3.  Third Digit: Message Function

o    0: Request

o    1: Request response

o    2: Advice

o    3: Advice response

o    4: Notification

o    5: Notification acknowledgement

o    6: Instruction

o    7: Instruction acknowledgement

4.  Fourth Digit: Message Origin

o    0: Acquirer

o    1: Acquirer repeat

o    2: Issuer

o    3: Issuer repeat

o    4: Other

Example Message Flow

1.  Authorization Request (MTI 0100):

o    Sent by the point of sale (POS) terminal to the acquirer.

o    Contains data elements like the primary account number (PAN), processing code, transaction amount, etc.

2.  Authorization Response (MTI 0110):

o    Sent by the issuer back to the acquirer, then to the POS terminal.

o    Indicates whether the transaction is approved or declined, along with any relevant response codes.

Cryptography in ISO 8583

Cryptography is used in ISO 8583 to secure sensitive information such as cardholder data and to ensure the integrity and authenticity of transactions. Here are some common cryptographic methods used:

1.  Data Encryption:

o    Symmetric Encryption: Algorithms like Triple DES (3DES) or AES are commonly used to encrypt sensitive data, such as the PAN or track data, to protect it during transmission.
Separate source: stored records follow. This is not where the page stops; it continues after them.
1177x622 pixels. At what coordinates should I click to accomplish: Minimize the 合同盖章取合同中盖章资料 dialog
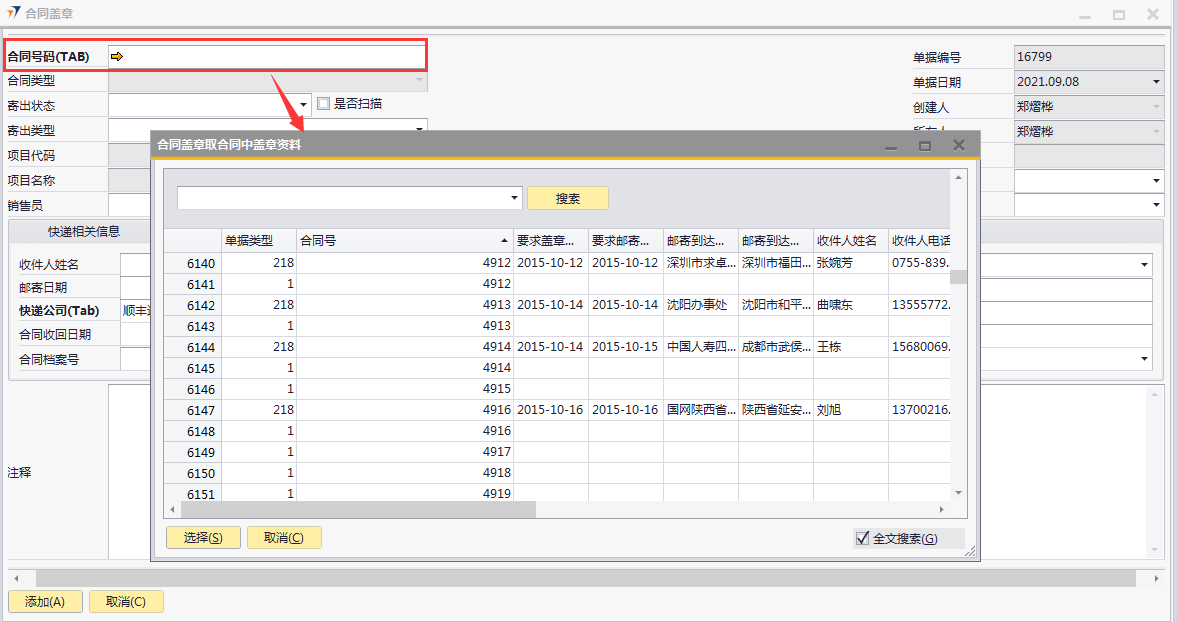click(x=890, y=146)
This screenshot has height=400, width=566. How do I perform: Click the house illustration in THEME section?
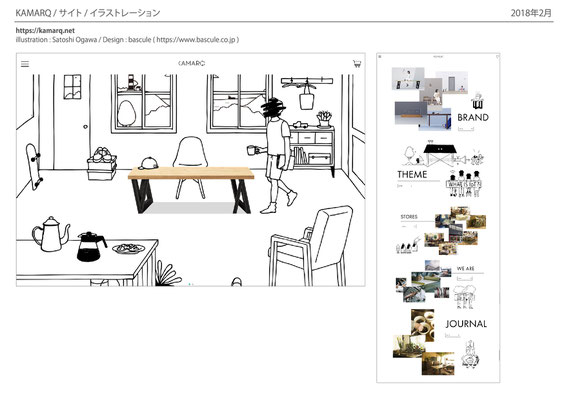pyautogui.click(x=440, y=155)
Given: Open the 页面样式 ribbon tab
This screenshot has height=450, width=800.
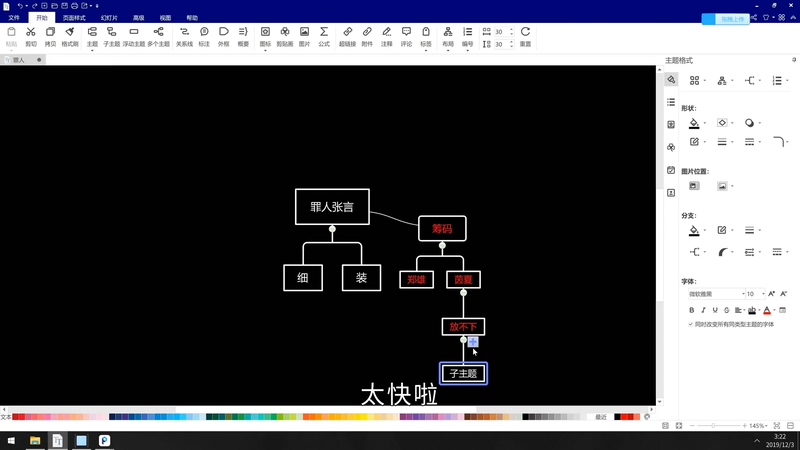Looking at the screenshot, I should tap(74, 18).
2.  Message Authentication:

o    Message Authentication Code (MAC): A MAC is generated using a symmetric key and is appended to the message to ensure data integrity and authenticity. The receiver can verify the MAC to ensure that the message has not been altered.

3.  PIN Encryption:

o    PIN Block: The cardholder's PIN is encrypted using a symmetric key (usually 3DES) before being transmitted to ensure its confidentiality.

4.  Key Management:

o    Key Exchange: Secure methods like the Diffie-Hellman key exchange or RSA are used to exchange symmetric keys securely between parties.
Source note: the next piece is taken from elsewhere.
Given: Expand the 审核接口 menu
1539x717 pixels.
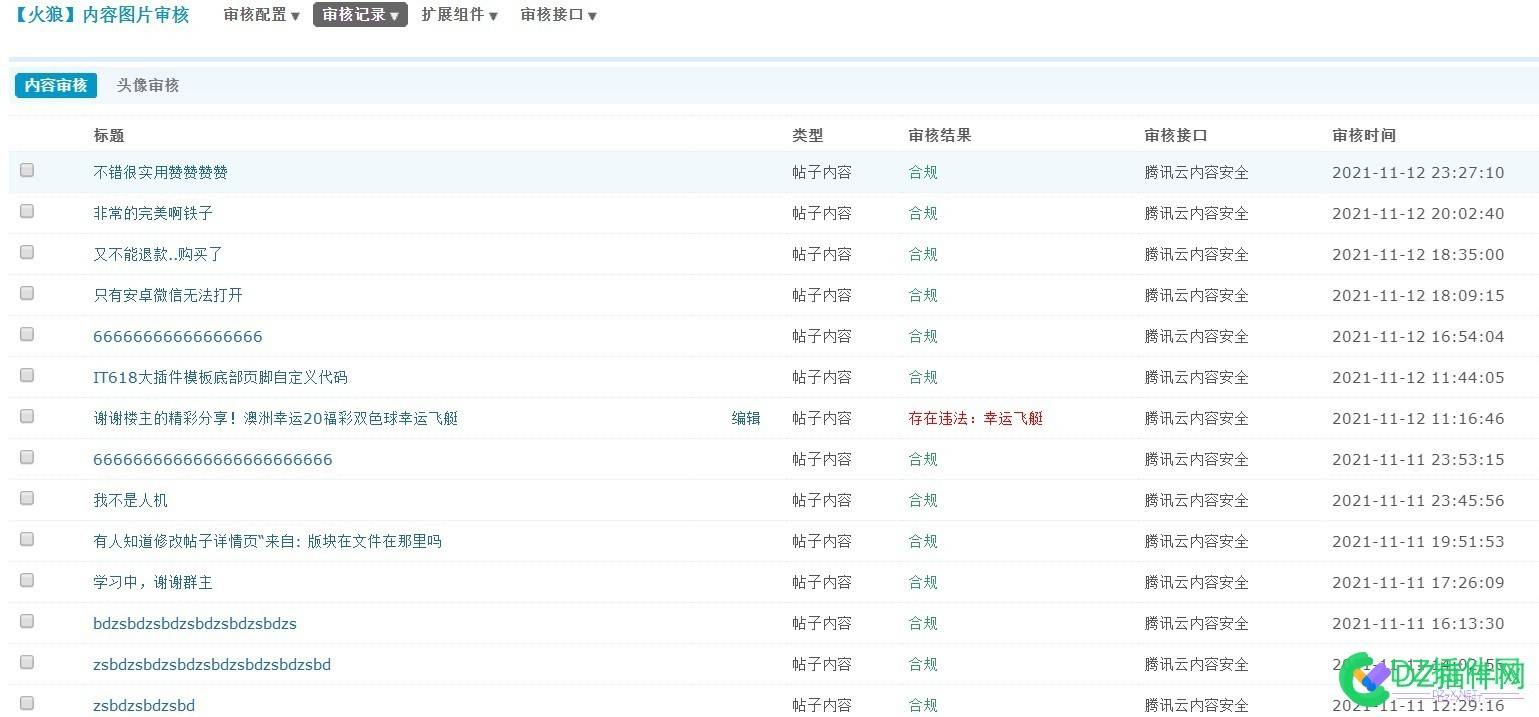Looking at the screenshot, I should 558,15.
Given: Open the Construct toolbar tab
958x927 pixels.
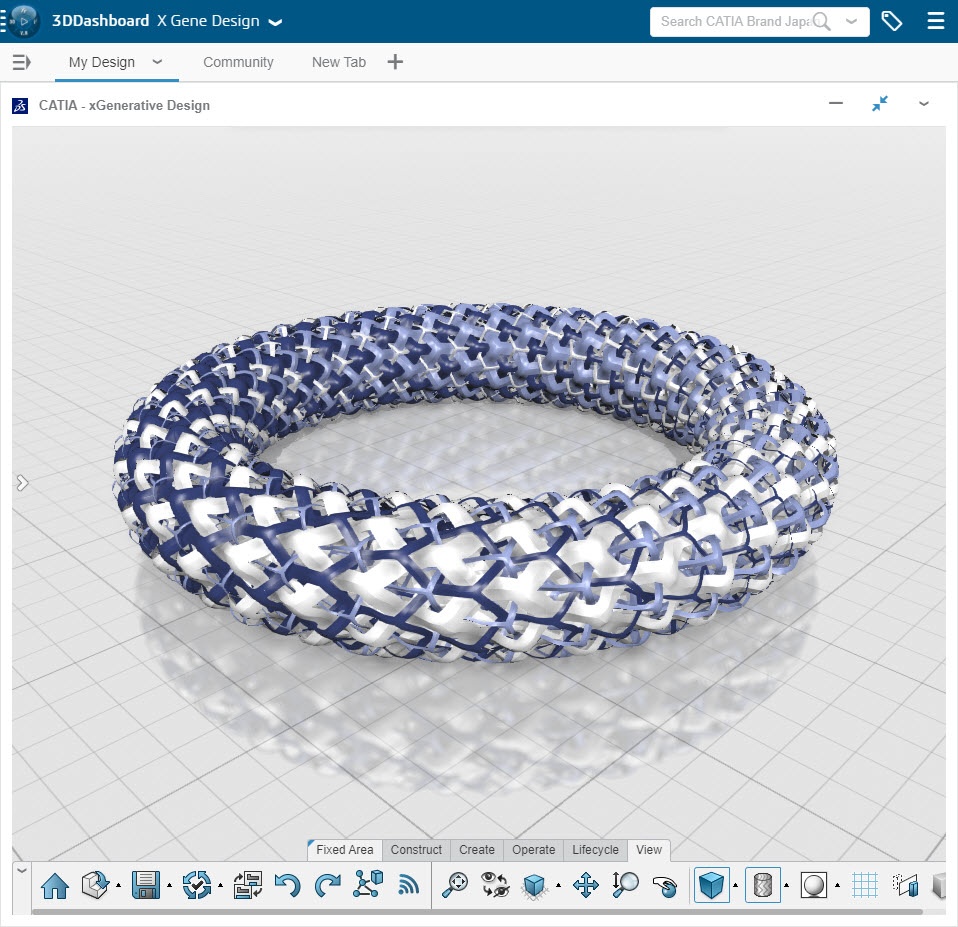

o    Key Derivation: Techniques such as deriving session keys from master keys are used to ensure secure and efficient key management.

5.  Digital Signatures:

o    Asymmetric Cryptography: Digital signatures using RSA or ECC can be used to sign transactions or certificates, ensuring the authenticity and non-repudiation of messages.

Example Use Cases

• Data Element 52: Personal Identification Number (PIN) Data, typically encrypted using a symmetric key.

• Data Element 64: MAC, ensuring the message has not been altered and verifying the authenticity of the sender.

Conclusion

ISO 8583 provides a standardized way to exchange financial transaction data, ensuring interoperability between different systems. Cryptography plays a critical role in securing these transactions, protecting sensitive data, and ensuring the integrity and authenticity of messages. Understanding both the messaging format and the cryptographic techniques used is essential for anyone working with financial transaction systems.